- _What the task asks_:
Reproduce all the entries, matching the original word for word.

Stored records:
*** Block opens ***
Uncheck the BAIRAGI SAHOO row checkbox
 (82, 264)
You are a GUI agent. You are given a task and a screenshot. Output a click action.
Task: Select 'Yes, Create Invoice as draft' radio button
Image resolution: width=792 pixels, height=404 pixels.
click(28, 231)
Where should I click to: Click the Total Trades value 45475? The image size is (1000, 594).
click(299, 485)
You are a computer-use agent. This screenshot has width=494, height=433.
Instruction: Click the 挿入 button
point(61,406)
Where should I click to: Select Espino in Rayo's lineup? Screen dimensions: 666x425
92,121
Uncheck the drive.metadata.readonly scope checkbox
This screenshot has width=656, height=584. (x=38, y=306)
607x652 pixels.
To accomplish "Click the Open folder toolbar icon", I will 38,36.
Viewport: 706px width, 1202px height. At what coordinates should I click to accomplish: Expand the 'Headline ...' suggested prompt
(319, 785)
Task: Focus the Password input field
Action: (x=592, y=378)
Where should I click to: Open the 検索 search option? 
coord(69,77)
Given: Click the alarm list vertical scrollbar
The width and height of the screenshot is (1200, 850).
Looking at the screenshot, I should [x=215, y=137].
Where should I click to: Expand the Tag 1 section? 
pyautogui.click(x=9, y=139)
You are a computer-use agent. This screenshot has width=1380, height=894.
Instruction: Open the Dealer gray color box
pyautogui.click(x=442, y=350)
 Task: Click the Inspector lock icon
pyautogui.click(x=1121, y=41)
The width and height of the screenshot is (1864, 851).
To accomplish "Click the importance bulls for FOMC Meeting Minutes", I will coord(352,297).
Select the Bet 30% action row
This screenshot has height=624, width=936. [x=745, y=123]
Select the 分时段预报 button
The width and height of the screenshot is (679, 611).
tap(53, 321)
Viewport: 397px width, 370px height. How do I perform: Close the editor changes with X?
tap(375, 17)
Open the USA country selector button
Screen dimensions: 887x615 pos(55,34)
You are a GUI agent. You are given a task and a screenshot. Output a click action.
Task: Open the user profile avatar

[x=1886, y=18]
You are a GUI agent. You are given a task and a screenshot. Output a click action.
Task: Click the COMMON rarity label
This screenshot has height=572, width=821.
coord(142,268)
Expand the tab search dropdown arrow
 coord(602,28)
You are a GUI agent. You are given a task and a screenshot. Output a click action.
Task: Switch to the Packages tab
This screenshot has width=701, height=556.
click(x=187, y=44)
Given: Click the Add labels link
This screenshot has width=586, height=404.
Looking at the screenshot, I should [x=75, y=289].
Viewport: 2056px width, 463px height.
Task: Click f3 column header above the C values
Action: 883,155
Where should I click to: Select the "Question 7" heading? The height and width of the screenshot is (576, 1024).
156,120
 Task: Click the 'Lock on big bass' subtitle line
*** Block closes ***
- _Written response_:
Uncheck the BAIRAGI SAHOO row checkbox
 (82, 264)
You are a GUI agent. You are given a task and a screenshot. Output a click action.
Task: Select 'Yes, Create Invoice as draft' radio button
Image resolution: width=792 pixels, height=404 pixels.
click(28, 231)
Where should I click to: Click the Total Trades value 45475? The image size is (1000, 594).
click(299, 485)
You are a computer-use agent. This screenshot has width=494, height=433.
Instruction: Click the 挿入 button
point(61,406)
Where should I click to: Select Espino in Rayo's lineup? Screen dimensions: 666x425
92,121
Uncheck the drive.metadata.readonly scope checkbox
This screenshot has width=656, height=584. (x=38, y=306)
607x652 pixels.
To accomplish "Click the Open folder toolbar icon", I will 38,36.
Viewport: 706px width, 1202px height. At what coordinates should I click to accomplish: Expand the 'Headline ...' suggested prompt
(319, 785)
Task: Focus the Password input field
Action: (x=592, y=378)
Where should I click to: Open the 検索 search option? 
coord(69,77)
Given: Click the alarm list vertical scrollbar
The width and height of the screenshot is (1200, 850).
Looking at the screenshot, I should [x=215, y=137].
Where should I click to: Expand the Tag 1 section? 
pyautogui.click(x=9, y=139)
You are a computer-use agent. This screenshot has width=1380, height=894.
Instruction: Open the Dealer gray color box
pyautogui.click(x=442, y=350)
 Task: Click the Inspector lock icon
pyautogui.click(x=1121, y=41)
The width and height of the screenshot is (1864, 851).
To accomplish "Click the importance bulls for FOMC Meeting Minutes", I will coord(352,297).
Select the Bet 30% action row
This screenshot has height=624, width=936. [x=745, y=123]
Select the 分时段预报 button
The width and height of the screenshot is (679, 611).
tap(53, 321)
Viewport: 397px width, 370px height. How do I perform: Close the editor changes with X?
tap(375, 17)
Open the USA country selector button
Screen dimensions: 887x615 pos(55,34)
You are a GUI agent. You are given a task and a screenshot. Output a click action.
Task: Open the user profile avatar

[x=1886, y=18]
You are a GUI agent. You are given a task and a screenshot. Output a click action.
Task: Click the COMMON rarity label
This screenshot has height=572, width=821.
coord(142,268)
Expand the tab search dropdown arrow
 coord(602,28)
You are a GUI agent. You are given a task and a screenshot. Output a click action.
Task: Switch to the Packages tab
This screenshot has width=701, height=556.
click(x=187, y=44)
Given: Click the Add labels link
This screenshot has width=586, height=404.
Looking at the screenshot, I should [x=75, y=289].
Viewport: 2056px width, 463px height.
Task: Click f3 column header above the C values
Action: 883,155
Where should I click to: Select the "Question 7" heading? The height and width of the screenshot is (576, 1024).
156,120
 Task: Click the 'Lock on big bass' subtitle line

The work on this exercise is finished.